The U.S. unit has no plans to enter the domestic U.S. market, according to Costanzo.
Purolator's transport roots are deeply Canadian. The company was organized as Trans Canada Couriers Ltd., before being acquired in 1967 by Purolator, a U.S.-based air and oil filter maker, and rebranded as Purolator Courier Corp. On the day of Purolator Courier's sale to Emery, Purolator's Canadian operation was spun off to a Canadian private equity firm. In the early 1990s, the Canadian operation was sold to Canada Post, which today controls about 94 percent of the total company.
Purolator Inc. currently generates about $1.7 billion in annual revenue and has about a 30-percent share of the intra-Canada small-package market, according to Costanzo. Its Canadian network is bigger than the combined networks of FedEx Corp. and UPS Inc., which Costanzo said are Purolator's two chief rivals.
The breadth of the Canadian operation, and the U.S. subsidiary's ability to leverage it, are the key selling points to U.S. businesses, Costanzo said. "We are pretty unique when it comes to this," he said.
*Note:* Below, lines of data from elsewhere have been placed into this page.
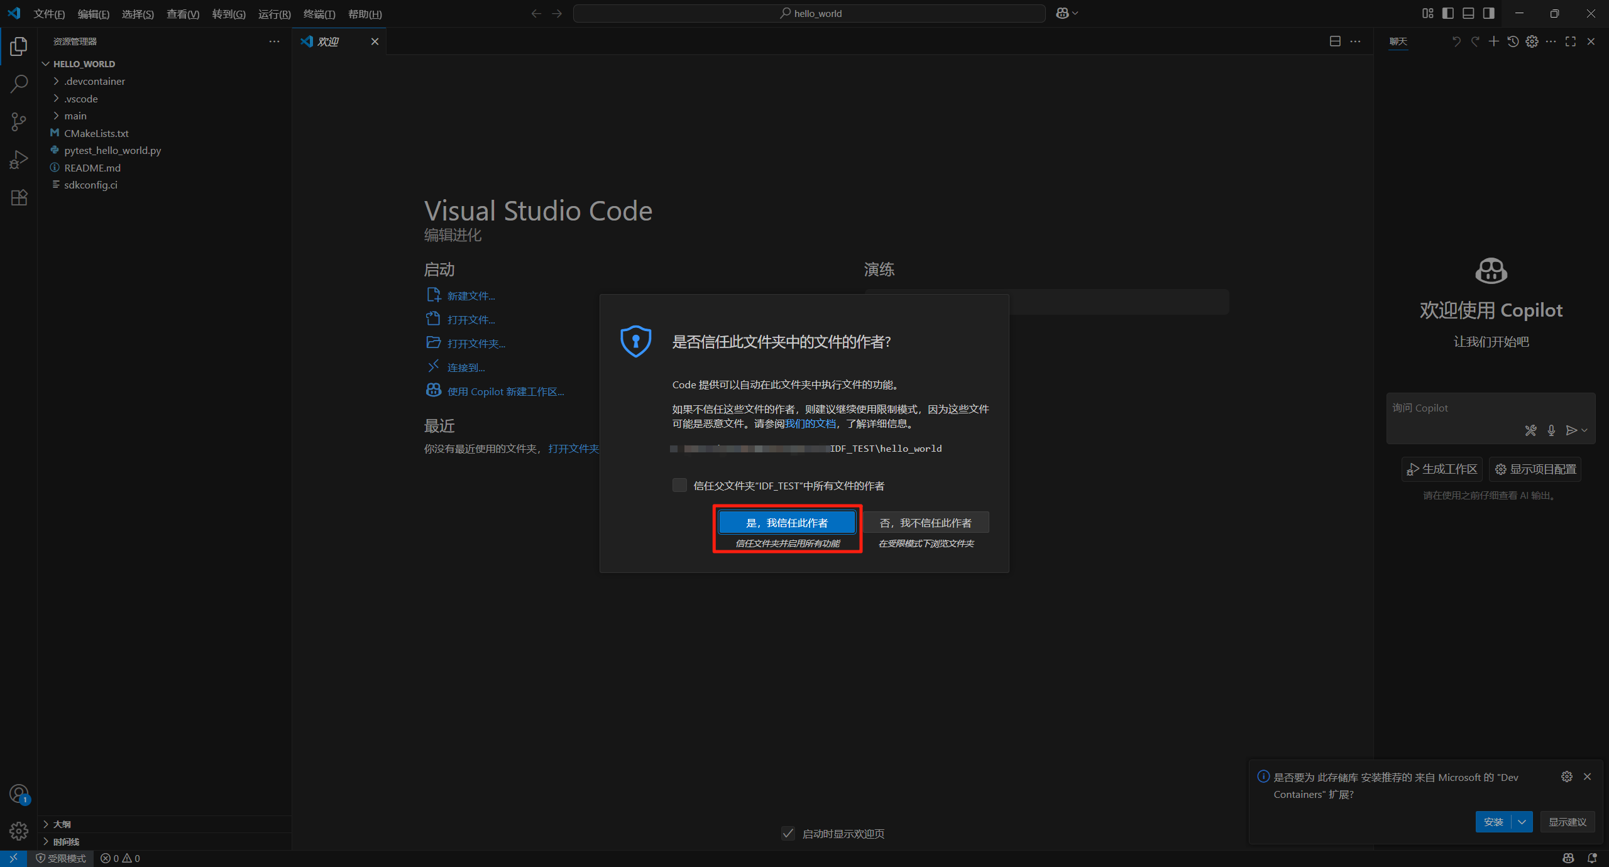
Task: Expand the .devcontainer folder
Action: click(94, 81)
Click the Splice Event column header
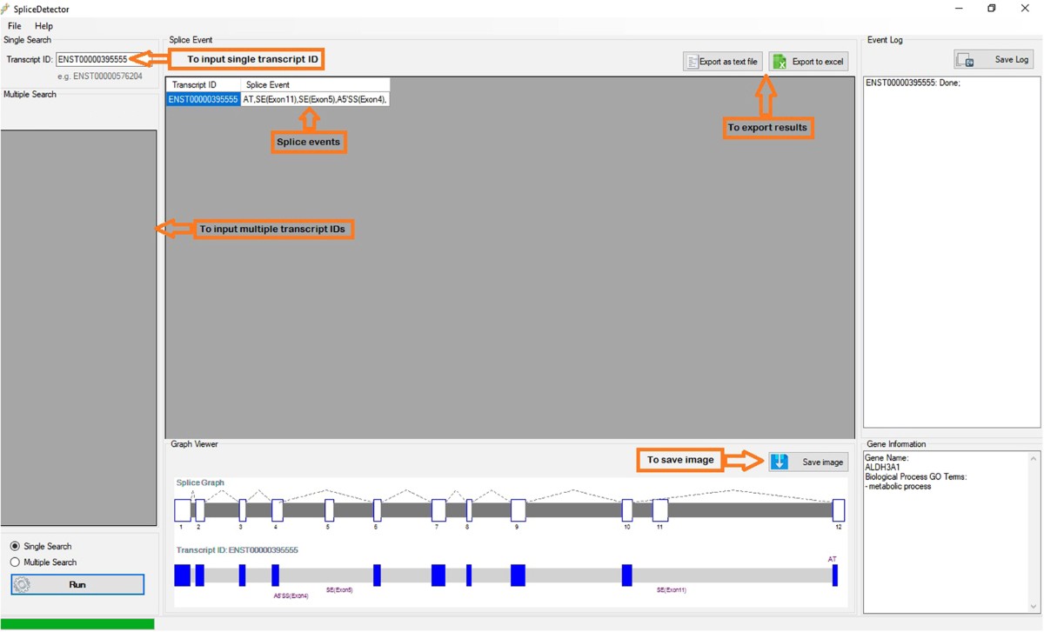The width and height of the screenshot is (1044, 632). tap(268, 85)
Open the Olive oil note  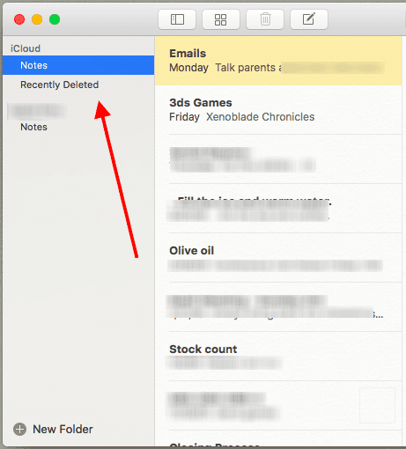pyautogui.click(x=278, y=258)

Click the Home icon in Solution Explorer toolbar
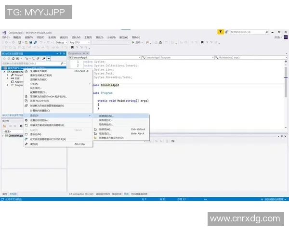(x=13, y=58)
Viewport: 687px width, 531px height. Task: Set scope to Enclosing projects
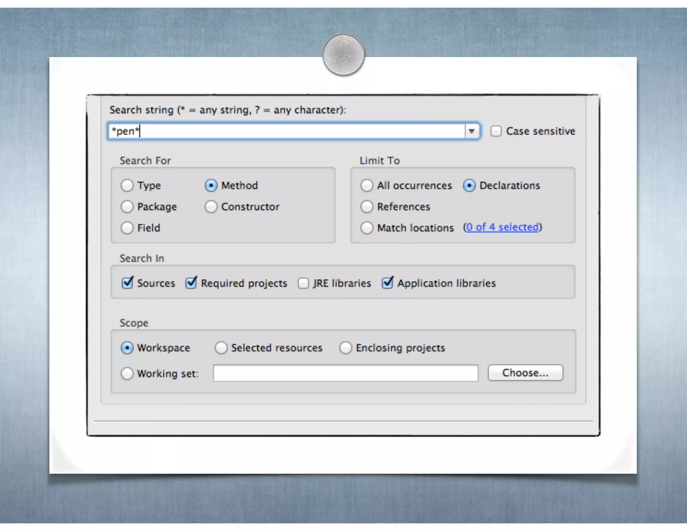(346, 348)
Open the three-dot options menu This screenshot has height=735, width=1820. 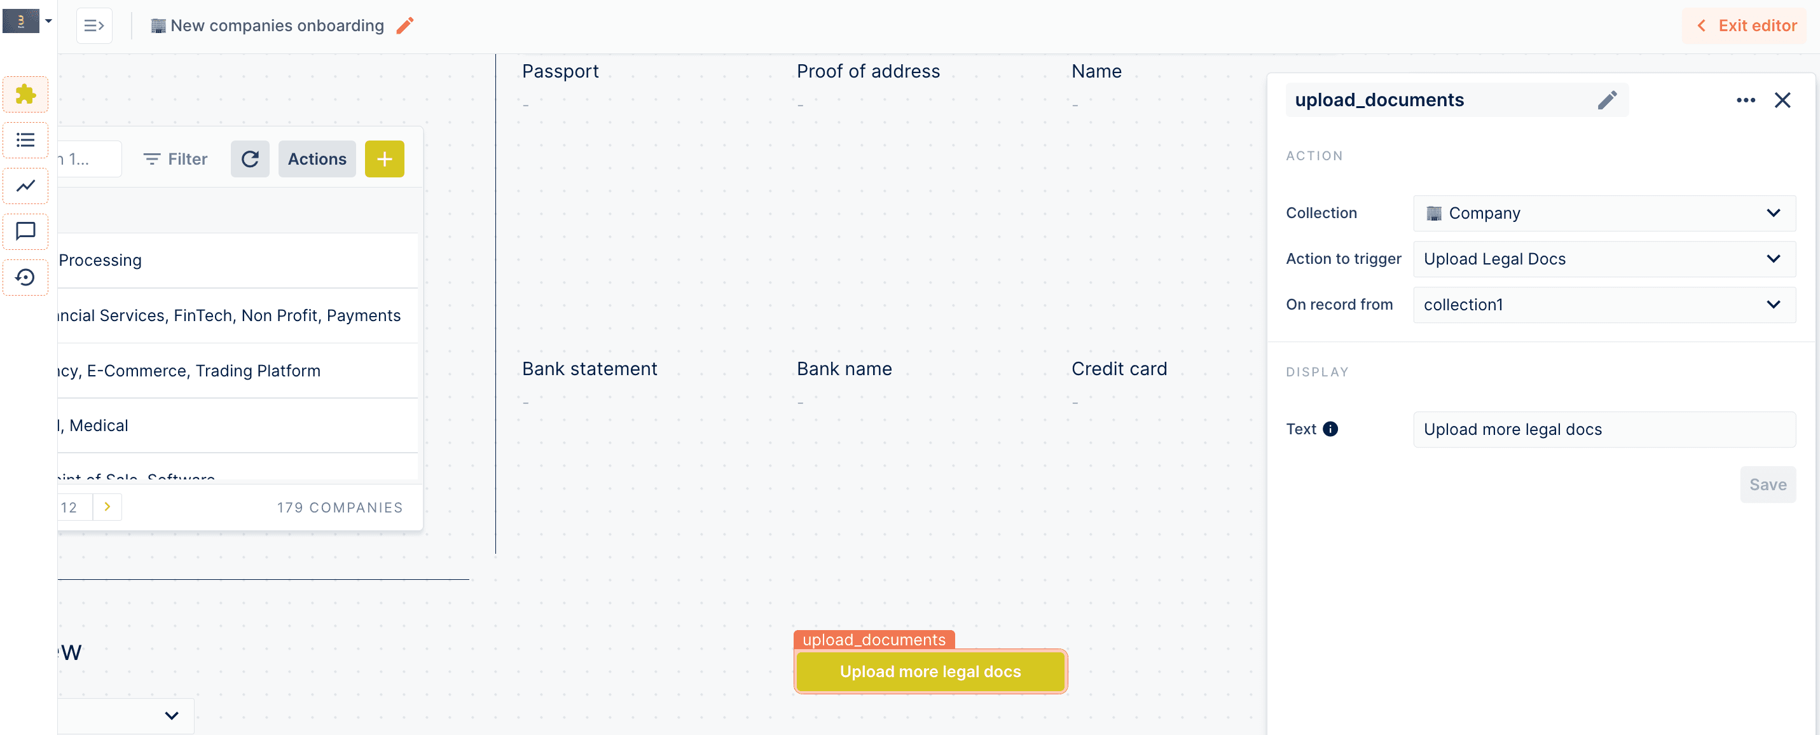click(x=1745, y=100)
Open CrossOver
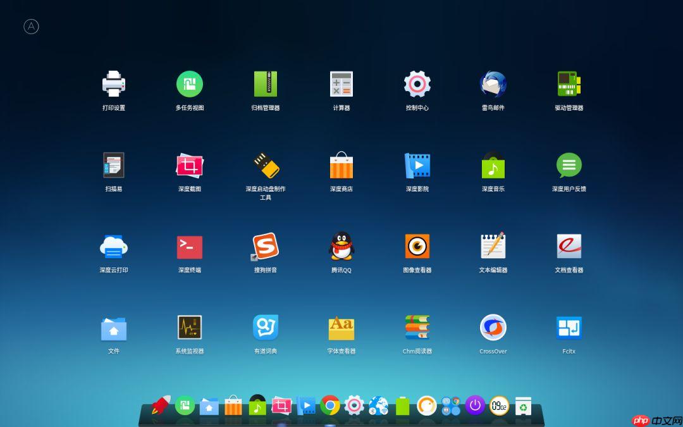Viewport: 683px width, 427px height. click(x=493, y=326)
Purolator International will open its 20th U.S. office when Miami comes on line by year's end. Costanzo said the company plans to add 10 U.S. offices during 2012. The U.S. operation currently has $150 million in annual sales and is growing at a 30-percent annualized rate, Costanzo said.
Costanzo said the subsidiary plans to expand into Mexico, where it will target U.S.-based businesses with services linking Canada and Mexico. It also plans to export its model to Europe, pursuing companies on the continent that might be interested in entering or expanding into Canada, which is the world's ninth largest economy.
Our motto is "We Deliver Canada,'" he said.